I really like the way that the book—as what I would consider creative nonfiction—related both the anecdotal side of the typesetting industry along with specific business and technical details. (In particular, I liked the informal financial statements that came at the end of each chapter/section.) This combination is something I’ve been looking for in a book more specifically devoted to book publishing but have yet to find. That is, you get memoirs like Jason Epstein’s Book Business: Publishing Past, Present, and Future or straight nuts-and-bolts publishing information like Dan Poynter’s The Self-Publishing Manual: How to Write, Print, and Sell Your Own Book, 15th Edition but I haven’t come across anything that has really effectively married those two approaches in one book nearly as well as Silverman does.

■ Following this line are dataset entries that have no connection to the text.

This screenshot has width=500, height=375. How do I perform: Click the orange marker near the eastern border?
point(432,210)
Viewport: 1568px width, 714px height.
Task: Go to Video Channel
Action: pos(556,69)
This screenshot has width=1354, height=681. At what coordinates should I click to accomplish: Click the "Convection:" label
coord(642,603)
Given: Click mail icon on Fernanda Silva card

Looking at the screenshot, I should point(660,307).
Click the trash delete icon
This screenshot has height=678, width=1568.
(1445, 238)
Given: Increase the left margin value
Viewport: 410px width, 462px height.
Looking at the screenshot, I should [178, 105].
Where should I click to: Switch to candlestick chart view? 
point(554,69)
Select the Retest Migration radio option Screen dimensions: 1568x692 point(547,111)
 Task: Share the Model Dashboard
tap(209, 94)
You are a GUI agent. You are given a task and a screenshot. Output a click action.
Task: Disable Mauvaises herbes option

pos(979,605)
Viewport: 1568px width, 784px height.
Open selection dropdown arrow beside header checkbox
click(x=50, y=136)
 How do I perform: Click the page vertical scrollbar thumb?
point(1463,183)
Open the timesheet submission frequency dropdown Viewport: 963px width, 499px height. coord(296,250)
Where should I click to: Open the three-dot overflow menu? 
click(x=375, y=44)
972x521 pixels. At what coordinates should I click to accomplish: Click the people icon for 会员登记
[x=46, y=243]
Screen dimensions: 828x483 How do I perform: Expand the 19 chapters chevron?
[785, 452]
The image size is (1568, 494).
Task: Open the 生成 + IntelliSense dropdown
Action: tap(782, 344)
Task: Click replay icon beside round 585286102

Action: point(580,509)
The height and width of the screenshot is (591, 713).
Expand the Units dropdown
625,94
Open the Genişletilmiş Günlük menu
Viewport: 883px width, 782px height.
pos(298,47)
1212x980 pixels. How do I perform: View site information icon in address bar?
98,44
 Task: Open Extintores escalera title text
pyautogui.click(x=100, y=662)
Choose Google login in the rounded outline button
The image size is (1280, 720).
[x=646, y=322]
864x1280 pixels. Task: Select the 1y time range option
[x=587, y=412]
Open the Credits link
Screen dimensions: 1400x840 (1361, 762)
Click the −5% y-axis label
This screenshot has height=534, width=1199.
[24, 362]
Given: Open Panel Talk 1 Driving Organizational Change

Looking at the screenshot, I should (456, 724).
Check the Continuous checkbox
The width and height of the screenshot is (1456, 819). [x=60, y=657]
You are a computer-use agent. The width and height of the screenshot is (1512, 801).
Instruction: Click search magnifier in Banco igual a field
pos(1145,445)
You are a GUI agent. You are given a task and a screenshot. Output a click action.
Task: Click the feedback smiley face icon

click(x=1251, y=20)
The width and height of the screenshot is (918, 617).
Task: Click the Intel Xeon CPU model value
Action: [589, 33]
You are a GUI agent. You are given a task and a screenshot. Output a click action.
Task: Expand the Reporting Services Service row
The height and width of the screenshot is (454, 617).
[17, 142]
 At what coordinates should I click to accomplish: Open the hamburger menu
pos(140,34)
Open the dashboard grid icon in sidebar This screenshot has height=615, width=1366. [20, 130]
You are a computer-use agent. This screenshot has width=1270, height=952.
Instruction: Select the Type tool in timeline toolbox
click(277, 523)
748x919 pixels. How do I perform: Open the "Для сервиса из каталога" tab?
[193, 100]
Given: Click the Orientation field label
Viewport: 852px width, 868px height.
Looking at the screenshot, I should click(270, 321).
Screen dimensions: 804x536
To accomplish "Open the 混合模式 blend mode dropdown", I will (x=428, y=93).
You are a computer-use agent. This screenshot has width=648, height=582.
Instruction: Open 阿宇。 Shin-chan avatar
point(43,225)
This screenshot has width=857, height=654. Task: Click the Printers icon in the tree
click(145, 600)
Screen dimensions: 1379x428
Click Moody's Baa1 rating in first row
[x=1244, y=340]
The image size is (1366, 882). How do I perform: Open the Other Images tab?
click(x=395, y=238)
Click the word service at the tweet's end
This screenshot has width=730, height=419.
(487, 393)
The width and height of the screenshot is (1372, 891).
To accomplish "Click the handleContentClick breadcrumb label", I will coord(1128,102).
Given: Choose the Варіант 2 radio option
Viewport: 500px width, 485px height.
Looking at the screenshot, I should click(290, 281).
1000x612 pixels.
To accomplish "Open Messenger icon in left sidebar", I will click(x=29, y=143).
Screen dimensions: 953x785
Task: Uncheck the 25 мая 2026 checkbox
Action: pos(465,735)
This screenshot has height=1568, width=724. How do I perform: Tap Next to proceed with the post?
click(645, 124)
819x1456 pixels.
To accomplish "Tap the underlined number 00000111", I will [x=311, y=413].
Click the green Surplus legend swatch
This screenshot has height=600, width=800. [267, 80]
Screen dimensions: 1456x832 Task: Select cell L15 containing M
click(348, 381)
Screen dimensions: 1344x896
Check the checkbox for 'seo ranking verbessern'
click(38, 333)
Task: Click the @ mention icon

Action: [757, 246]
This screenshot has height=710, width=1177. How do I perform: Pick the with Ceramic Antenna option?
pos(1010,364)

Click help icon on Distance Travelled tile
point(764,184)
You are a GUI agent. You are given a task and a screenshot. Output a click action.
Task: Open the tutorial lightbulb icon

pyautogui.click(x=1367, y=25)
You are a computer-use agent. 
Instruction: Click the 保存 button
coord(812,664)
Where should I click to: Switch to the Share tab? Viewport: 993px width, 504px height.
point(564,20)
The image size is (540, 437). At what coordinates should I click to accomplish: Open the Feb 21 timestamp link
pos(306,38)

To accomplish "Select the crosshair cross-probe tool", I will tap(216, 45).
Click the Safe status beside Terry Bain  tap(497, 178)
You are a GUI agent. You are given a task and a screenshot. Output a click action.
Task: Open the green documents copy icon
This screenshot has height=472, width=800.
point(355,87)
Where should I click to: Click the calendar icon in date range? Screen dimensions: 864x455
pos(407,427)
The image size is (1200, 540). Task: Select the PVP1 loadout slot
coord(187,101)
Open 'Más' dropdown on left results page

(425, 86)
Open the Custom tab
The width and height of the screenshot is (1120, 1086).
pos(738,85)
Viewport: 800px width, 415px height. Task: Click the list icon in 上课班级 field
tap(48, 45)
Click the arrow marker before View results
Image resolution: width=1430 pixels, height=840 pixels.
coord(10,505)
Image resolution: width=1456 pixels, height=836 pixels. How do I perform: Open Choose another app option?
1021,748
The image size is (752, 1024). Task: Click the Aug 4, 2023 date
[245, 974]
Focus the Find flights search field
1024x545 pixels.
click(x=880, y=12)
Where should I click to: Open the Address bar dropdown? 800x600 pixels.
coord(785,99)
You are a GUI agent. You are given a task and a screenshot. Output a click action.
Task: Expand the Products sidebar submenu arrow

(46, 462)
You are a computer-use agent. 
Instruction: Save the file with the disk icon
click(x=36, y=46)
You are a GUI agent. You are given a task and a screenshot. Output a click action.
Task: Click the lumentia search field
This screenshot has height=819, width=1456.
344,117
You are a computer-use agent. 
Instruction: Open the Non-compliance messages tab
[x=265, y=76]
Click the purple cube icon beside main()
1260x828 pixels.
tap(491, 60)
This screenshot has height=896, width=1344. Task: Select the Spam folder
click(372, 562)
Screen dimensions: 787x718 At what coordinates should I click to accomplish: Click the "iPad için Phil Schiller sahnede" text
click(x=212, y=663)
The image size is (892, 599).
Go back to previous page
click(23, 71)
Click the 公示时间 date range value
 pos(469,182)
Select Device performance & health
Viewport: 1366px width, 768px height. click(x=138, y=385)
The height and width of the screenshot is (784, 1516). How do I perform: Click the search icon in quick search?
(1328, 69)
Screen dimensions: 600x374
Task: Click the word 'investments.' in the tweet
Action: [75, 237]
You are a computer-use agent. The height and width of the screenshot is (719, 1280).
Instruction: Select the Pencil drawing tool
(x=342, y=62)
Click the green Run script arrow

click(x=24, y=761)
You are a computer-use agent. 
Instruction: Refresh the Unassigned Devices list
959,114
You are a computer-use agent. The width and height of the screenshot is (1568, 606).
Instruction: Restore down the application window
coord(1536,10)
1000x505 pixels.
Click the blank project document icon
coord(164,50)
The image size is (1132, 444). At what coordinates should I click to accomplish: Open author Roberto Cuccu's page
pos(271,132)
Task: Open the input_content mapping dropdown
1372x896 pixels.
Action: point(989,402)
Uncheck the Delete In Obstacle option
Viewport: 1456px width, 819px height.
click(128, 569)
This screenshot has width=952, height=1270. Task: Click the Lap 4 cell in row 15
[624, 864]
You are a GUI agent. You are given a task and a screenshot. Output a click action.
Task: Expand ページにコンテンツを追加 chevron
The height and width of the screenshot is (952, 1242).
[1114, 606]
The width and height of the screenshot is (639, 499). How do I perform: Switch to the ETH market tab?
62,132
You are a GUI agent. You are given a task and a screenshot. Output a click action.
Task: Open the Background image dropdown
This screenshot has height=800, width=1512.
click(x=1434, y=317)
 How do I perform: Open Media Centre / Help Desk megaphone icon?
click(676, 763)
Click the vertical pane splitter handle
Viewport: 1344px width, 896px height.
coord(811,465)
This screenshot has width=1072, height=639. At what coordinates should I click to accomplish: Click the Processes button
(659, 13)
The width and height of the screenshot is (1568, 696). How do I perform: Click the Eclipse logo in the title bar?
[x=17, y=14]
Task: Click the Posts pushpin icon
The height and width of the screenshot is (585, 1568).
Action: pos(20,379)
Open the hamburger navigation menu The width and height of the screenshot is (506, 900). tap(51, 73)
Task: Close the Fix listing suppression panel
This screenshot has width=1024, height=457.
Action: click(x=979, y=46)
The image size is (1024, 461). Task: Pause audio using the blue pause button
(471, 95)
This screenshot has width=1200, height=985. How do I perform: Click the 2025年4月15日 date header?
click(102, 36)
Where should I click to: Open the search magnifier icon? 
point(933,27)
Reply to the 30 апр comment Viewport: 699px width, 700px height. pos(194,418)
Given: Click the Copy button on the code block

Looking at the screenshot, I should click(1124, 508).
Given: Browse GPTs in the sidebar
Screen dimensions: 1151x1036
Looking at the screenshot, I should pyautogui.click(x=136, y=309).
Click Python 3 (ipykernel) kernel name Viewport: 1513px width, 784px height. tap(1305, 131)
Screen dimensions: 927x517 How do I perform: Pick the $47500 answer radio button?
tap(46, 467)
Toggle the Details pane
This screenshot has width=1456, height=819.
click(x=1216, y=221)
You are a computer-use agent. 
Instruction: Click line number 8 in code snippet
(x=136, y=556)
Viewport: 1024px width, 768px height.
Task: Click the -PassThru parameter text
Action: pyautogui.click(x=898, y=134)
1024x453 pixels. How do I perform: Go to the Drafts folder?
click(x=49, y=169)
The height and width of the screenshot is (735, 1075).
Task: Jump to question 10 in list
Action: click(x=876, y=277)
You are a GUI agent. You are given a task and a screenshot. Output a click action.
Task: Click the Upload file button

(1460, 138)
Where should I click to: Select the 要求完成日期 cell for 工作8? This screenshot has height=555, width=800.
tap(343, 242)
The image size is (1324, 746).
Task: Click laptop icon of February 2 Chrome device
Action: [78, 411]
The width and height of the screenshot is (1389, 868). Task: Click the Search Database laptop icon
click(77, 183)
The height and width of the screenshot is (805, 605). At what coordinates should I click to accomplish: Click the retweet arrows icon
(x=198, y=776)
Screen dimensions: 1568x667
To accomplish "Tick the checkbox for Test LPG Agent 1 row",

On the downside, whether intentional or not, Silverman never comes across as particularly likeable or sympathetic. Part of this is certainly because of the situation he found himself in: He went from IT geek to president of a company without ever having supervised or managed anyone in his life. In addition, his primary motivation seemed to be almost exclusively money: to turn Clarinda around, go public, and then cash out. Consequently, he never really demonstrates much affinity for his employees (at all!), his customers, books in general or typesetting in particular. One final thing that really struck me was that—I would guess—at least 4-6 times in the book he talks about how fat the women are that he finds himself around. I mean, that may well have been true but, given the fact this was a characterization that didn’t register with me as occurring with men (or, even more importantly, relevant to the subject at hand), all it ultimately did was make him look even more like a jackass unsympathetic. At the very least, some judicious editing of about six or so sentences in the book would have put him in a more positive light.

I think the best lesson that the book shows budding entrepreneurs is that you must do the necessary financial due diligence for both the specific company you want to start/buy as well as the industry in general. Very late—too late for Clarinda—in the book Silverman finally breaks down which of Clarinda’s offices are making money and, not too surprisingly, it turns out that the company was effectively dead on arrival from the point he and his partner Dan Coyne had bought it, mainly due to industry outsourcing of typesetting to India. (Not all of this is Silverman’s fault by any means; there is a whole subplot concerning the way Coyne bamboozled everyone involved from the top to the bottom.)

Certainly, for anyone interested in the big issues of globalization and outsourcing as well as entrepreneurship and typesetting or even just how (not) to manage your employees, this is a book with a wealth of information in it despite, in my opinion, not coming from a particular likeable narrative voice.